My Ayi Doesn’t Love My Kids

Saturday, 7 March 2009

And why this is a good thing

Recently, one of my friends left Beijing, taking her husband and two small children with her. The youngest child was raised with two mothers – my friend and my friend’s ayi. This bi-maternal relationship is no doubt nothing new to you, and while it’s an often enviable situation, it’s also fraught with “issues”.

My friend’s baby was born in Beijing and she was lucky enough to find an ayi who was somewhat reserved in her attitude to raising baby The Chinese Way. I’ve heard of battles greater than Waterloo between moms and ayis on the best way to raise baby, and the warring continues all over town. So it was with relief that the ayi/newborn experience for my friend was comparably do-able.

The child was raised bilingual.

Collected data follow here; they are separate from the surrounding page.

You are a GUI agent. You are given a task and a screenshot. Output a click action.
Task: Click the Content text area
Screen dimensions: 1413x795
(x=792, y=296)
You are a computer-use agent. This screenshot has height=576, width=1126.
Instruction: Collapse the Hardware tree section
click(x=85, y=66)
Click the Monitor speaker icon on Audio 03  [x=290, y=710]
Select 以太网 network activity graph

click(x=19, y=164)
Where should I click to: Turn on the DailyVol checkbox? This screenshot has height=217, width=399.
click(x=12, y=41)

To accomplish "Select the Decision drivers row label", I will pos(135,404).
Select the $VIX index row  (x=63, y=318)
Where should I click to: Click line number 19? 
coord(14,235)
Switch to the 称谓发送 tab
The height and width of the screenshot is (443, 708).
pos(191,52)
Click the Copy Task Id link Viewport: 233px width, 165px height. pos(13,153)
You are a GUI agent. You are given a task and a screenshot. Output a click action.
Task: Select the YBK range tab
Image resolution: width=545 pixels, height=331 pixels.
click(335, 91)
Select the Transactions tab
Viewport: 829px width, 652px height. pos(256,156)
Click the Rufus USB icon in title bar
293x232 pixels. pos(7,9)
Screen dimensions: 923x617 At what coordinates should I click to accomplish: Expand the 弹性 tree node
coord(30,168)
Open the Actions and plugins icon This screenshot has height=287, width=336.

He was toilet trained the Chinese way and sleep-educated the Western way (ie: learning to sleep without rocking human arms attached at all times). It was the best of both worlds. The baby thrived. He had a big brother, a loving dad and two devoted moms. The only trouble with this happy family picture was that one of these moms was semi-permanent.

When the family said goodbye to their ayi, it was the most heart-rendering, distressing, emotional trainwreck to be found this side of reality television. I saw Ayi just the other day and she still has dark circles under her eyes and a hole in her heart. She haunts internet cafés for a glimpse of the toddler by email, and clutches a dog-eared photo of its adorable face. Back home, the toddler was initially a nightmare to settle but is adjusting slowly, still reportedly pining quite badly for Mama Ayi. Re-establishing completely Western routines has also been a problem.

When we hired our ayi well over three years ago, I kept things professional. To be honest, she is not the most maternal woman, nor the most sentimental, and my kids were old enough to skip that baby-bonding time with her. So we just didn’t enter the gooey, lovey thing with Ayi. She is good to them. Firm and sometimes even fun. But there is no real love there.

Amazingly, this actually makes me happy and somewhat relieved. I'm not sure that developing a deep attachment is the right thing. It’s going to rend my heart in two to leave Beijing eventually – at least I won’t have an extra three broken hearts to deal with.